TEXT EXCERPT -
— Start —

Jennifer Blecher; Merrilee Liddiard (Illustrator)
Like many, I was eagerly awaiting Blecher’s debut novel, and I am glad that we were rewarded for our patience with a stunningly complex work that can be enjoyed by middle grade readers and beyond.
First let’s dive into the setting, which I found extremely unique. Most of this book’s chapters take place in beautiful Martha’s Vineyard. I note this because the author takes such incredible care to make Martha’s Vineyard a tangible, fully realized community that you will feel that like our young protagonist cover, you have lived there all your life. I love novels that create a world that feels itself like a living breathing character, unfortunately this is found much more in YA and adult literature, but the compelling setting of this debut reinforces its already strong narrative.
At its core this is a book about perseverance, and finding happiness and self-acceptance where you already are. When Cove’s best friend moves to New York City, Cove is left at the mercy (or lack thereof) of a middle school bullying campaign. Instead of standing her ground Cove tries to depart for the supposedly more welcoming confines of New York City before a major setback forces Cove to confront not only her bullies, family, and friends but herself.

— End —

RAW DATA -
— Start —

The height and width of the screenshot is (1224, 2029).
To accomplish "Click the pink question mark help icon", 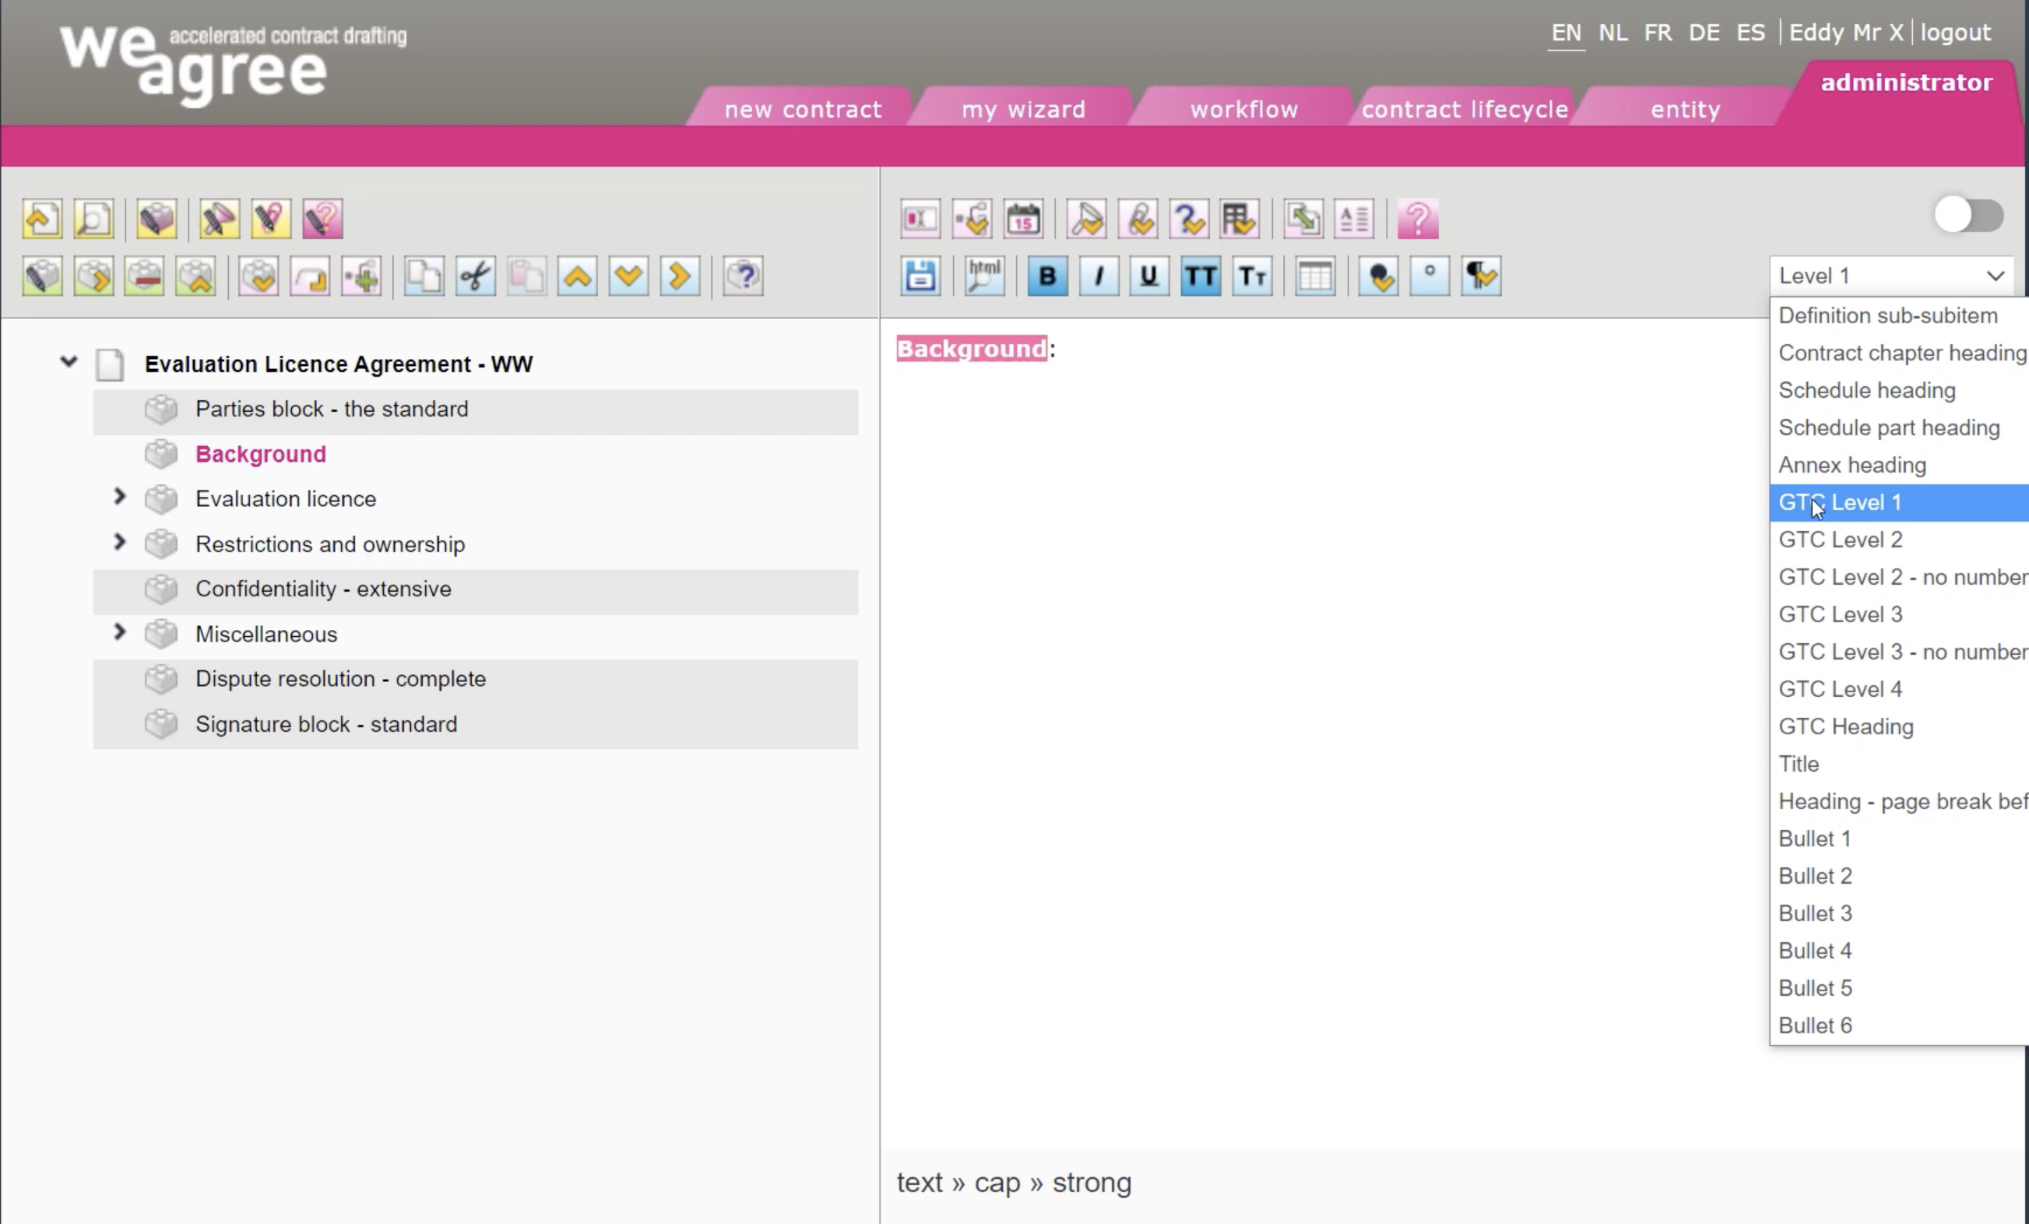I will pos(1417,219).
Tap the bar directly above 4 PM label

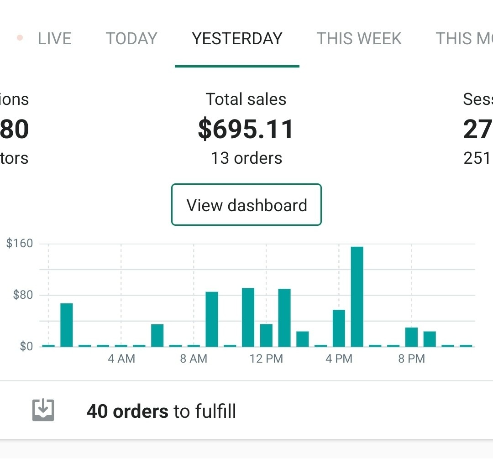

— End —

DIRECTIONS -
A) In the book review above, change "Martha’s Vineyard" to "Nantucket" and write out the passage from "Jennifer Blecher; Merrilee" to "already strong narrative." with that change.
B) According to the book review, what does a major setback force Cove to confront? List each one.

SOLUTIONS IN ORDER -
A)
Jennifer Blecher; Merrilee Liddiard (Illustrator)
Like many, I was eagerly awaiting Blecher’s debut novel, and I am glad that we were rewarded for our patience with a stunningly complex work that can be enjoyed by middle grade readers and beyond.
First let’s dive into the setting, which I found extremely unique. Most of this book’s chapters take place in beautiful Nantucket. I note this because the author takes such incredible care to make Nantucket a tangible, fully realized community that you will feel that like our young protagonist cover, you have lived there all your life. I love novels that create a world that feels itself like a living breathing character, unfortunately this is found much more in YA and adult literature, but the compelling setting of this debut reinforces its already strong narrative.

B)
- her bullies
- her family
- her friends
- herself